## Document excerpt
++++++++++++++++++++

COMPARATIVE STUDY
JOURNAL ARTICLE
RANDOMIZED CONTROLLED TRIAL

Role of suture material and technique of closure in wound outcome following laparotomy for peritonitis

Vivek Agrawal, Naveen Sharma, Mohit Kumar Joshi, V R Minocha
Tropical Gastroenterology: Official Journal of the Digestive Diseases Foundation 2009, 30 (4): 237-40
20426290

BACKGROUND: There are no accepted guidelines for the closure of laparotomy incisions in patients of peritonitis. As these patients differ from the patients undergoing elective abdominal surgery, the same recommendations for closure may not be applicable in both groups.

AIM: To compare wound outcome parameters following closure of the laparotomy incision with absorbable and non-absorbable suture material using the continuous and interrupted techniques in patients of peritonitis.

METHOD: A single blinded randomised controlled trial using Polygalactin-910 and Polypropylene, number 1 sutures, to close midline vertical incisions, placed in continuous and interrupted manner, was performed on 174 patients. Patients were randomised into four groups: Group A (Polygalactin-910 continuous suturing, n=40), B (Polygalactin-910 interrupted suturing, n=47), C (Polypropylene continuous suturing, n=45) and D (Polypropylene interrupted suturing, n=42). The incidence of wound infection, dehiscence, suture sinus formation and incisional hernia was recorded. Patients were followed up for a period of four years. Statistical analysis involved the chi-square and Fisher's exact tests. A 'p' value of <0.05 was considered significant.

++++++++++++++++++++

[Stored data entries]
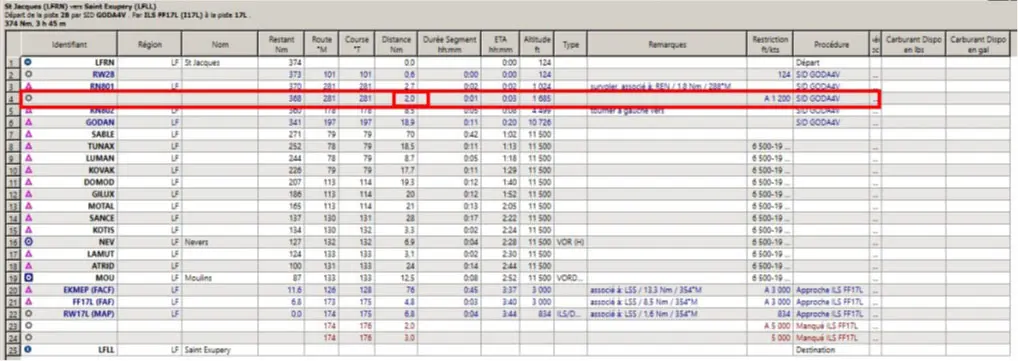Select the highlighted distance cell 2.0
The height and width of the screenshot is (361, 1018).
coord(410,99)
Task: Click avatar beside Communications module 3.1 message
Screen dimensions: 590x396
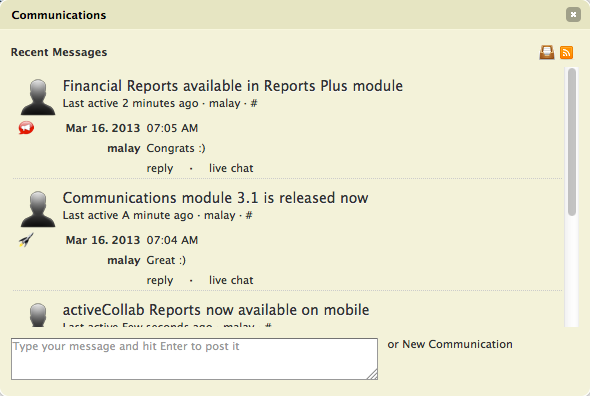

++++++++++++++++++++

## What you have to do
Resume the abstract on suture closure after laparotomy for peritonitis, picking up after its last sentence. None of the records are needed here.

## Answer to the exercise
RESULTS: The study included 139 male and 35 female patients between the ages of 10 and 75 years. The incidence of wound infection (p=0.656), dehiscence (p=0.997), and incisional hernia (p=0.930) at 3 months and four years (p= 0.910) was not statistically significant. There was no sinus formation in groups A and B, however 2 patients of group C and 6 patients of group D did develop suture sinus (p=0.003).

CONCLUSION: Suture material and technique of closure does not influence wound outcome in patients of peritonitis except for a significantly lower incidence of sinus formation when non-absorbable sutures are used.